§ **閱讀材料**:

"""

輕點鼠標,多國專家可以給第三世界病患指導手術;輕點鼠標,南非學者學者反對互聯網審查已取得勝利;輕點鼠標,知道美國大使駱家輝自己揹背包坐經濟艙來中國了;輕點鼠標,反腐敗、反獨裁,黑頻了。

最後一項,感受在我的祖國—中國。一條網絡波浪寬,在夢裡。

我困惑,看了些資料:無國界記者於2009年發佈的12個「互聯網敵人」(enemiesoftheInternet)中,有9個位於亞洲,分別是緬甸、中華人民共和國、伊朗、朝鮮、沙特阿拉伯、敘利亞、土庫曼斯坦、烏茲別克斯坦和越南。而被ON1列入Pervasive級別的12個國家中,也有8個位於亞洲,分別是伊朗、緬甸、朝鮮、中國、敘利亞、土庫曼斯坦、烏茲別克斯坦和越南。Herdict根據用戶遞交的報告列出網絡封鎖最嚴重的五大國家,中國排第二。

我不解,偉大中國,咋盡和一些不好看、不發達一條網線。互聯網讓溝通無極限,地球變成一個村落,中國也只能算個靠山屯。但屯長有槍,警察是他的,軍隊是他的,狗也是他的;供養是我們的,聽訓是我們的,罪更是我們的。有網友說中國是局域網,我認為用詞不準,應該是軍閥割據網。

當兩個人面對面,如果有一個人說:「你不許說話。」你啥反應?你肯定掉頭就走,或要說:「去你媽的。」暴躁點可能一個大嘴巴掄上去。這時你深深明白,說話是一個人與生俱來,神聖不可剝奪的權利。但是當政府封網刪帖時,我們就有點打敗的鵪鶉鬥敗的雞—偏軟。我不知道是距離產生「美」,還是心裏打著小算盤:自己的事,也是大家的事,讓別人先。結果孩子變成結石寶寶,自己長成地溝油的臉,仍機靈等著別人先發言。最可愛是五毛,嘴裡嚼著皮鞋,手下急著刪帖,真忙。

說話不僅是人的權利也是人的標誌,需要人人捍衛,今天,我們的文明在進步嗎?說這一點,我要縱向比,雖說橫向比更有意義,但現在有個怪現象,你若說國外很多方面先進,立刻有五毛跟帖說:既然國外這好那好,你可以出國啊!這是甚麼邏輯?如同你說家裏有點髒,你就必須滾出去。

"""

§ **練習題**:
1. 根據這篇談網絡審查的文章,Herdict列出的網絡封鎖最嚴重的五大國家中,中國排第幾?
2. 從這篇談網絡審查的文章的最後一句之後接著寫下去。
這些記錄與本練習無關。

§ **所附記錄**:
"""

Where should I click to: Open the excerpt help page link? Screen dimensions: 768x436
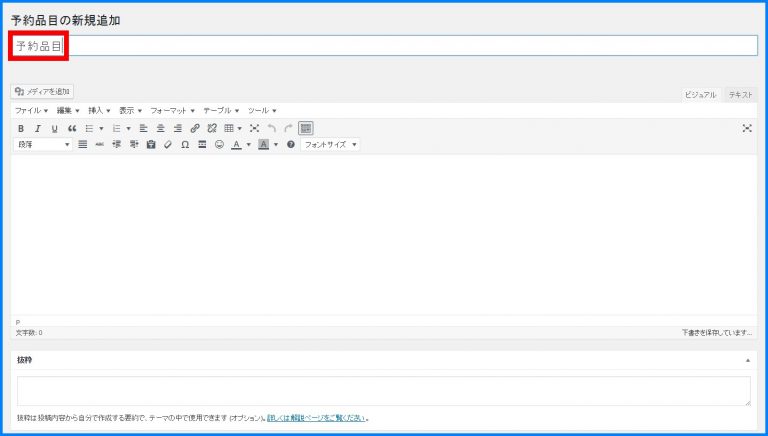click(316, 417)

"""
"""

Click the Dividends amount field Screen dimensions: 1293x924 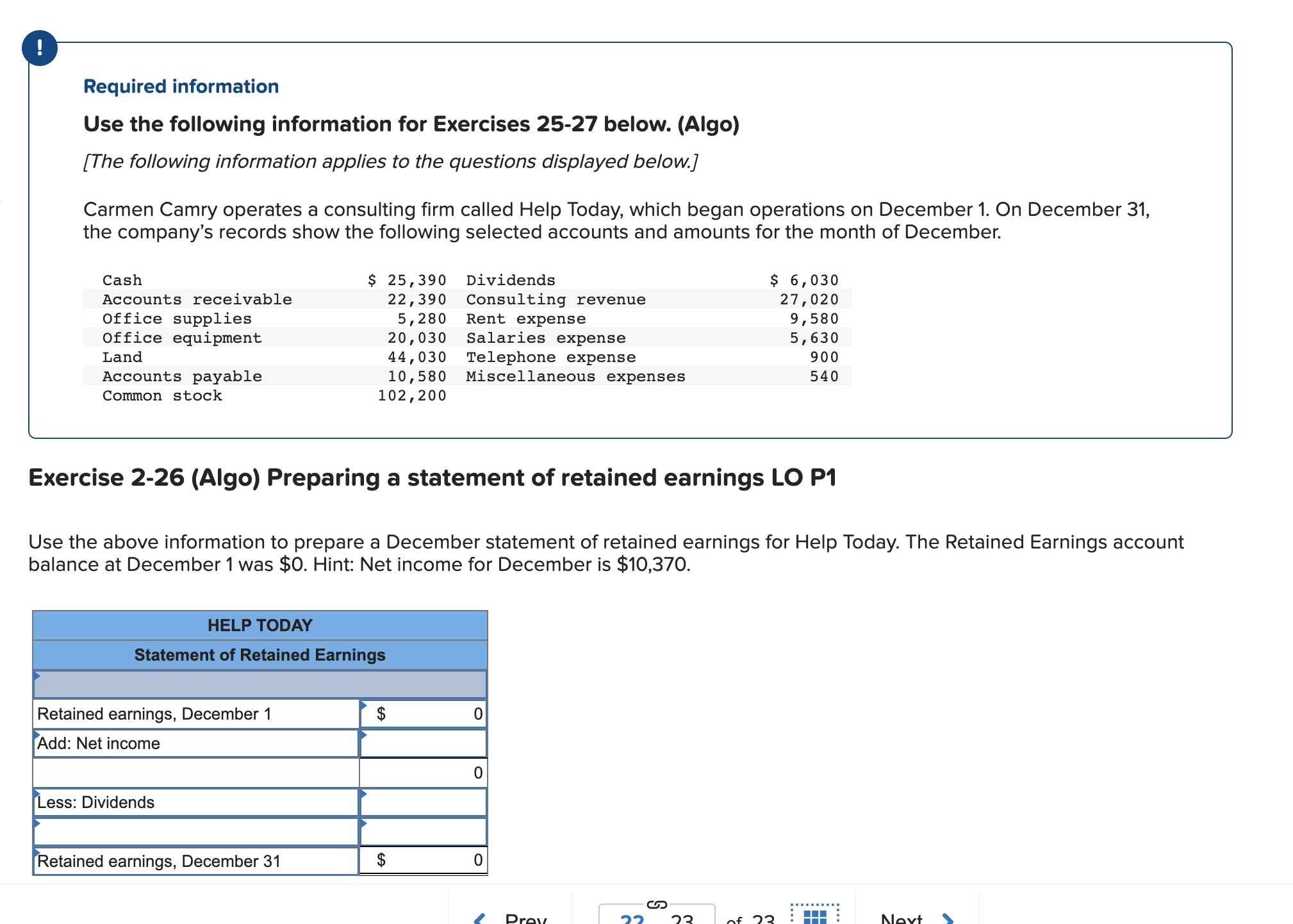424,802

"""

§ **參考答案**:
1. 第二。

2.
行,就順著你說:五毛的帶頭大哥老毛,年輕時是個克魯泡特金式無政府主義者,經常說些反政府言論,他要求湖南成為獨立共和國,當時的政府並沒有把他踢進監獄,或逼他流亡海外,反而《大公報》《時事新報》等都有刊登。那時距今近百年,甚至老毛在天安門廣場假睡都好多年了,留下遍地五毛裝橫,天天在網上,把寫進憲法的言論自由撕給你看,老毛封鎖言論搞引「蛇」出洞,五毛直接給「蛇」灌辣椒水。絕大多數國家在進步的時候,我們在倒退,真想坐在地上嚎啕大哭,讓眼淚直上九霄。

公權力的使用,實際和僱月嫂是一樣的,需要正確的擁抱姿勢,定時餵奶,換尿布,不許偷主人的東西,做不好,就換人。但是當有人躲在主義和黨的背後,一切就變得顛倒,公權力成為一種特權。主人想換僕人不可能,僕人不讓主人說話卻有可能。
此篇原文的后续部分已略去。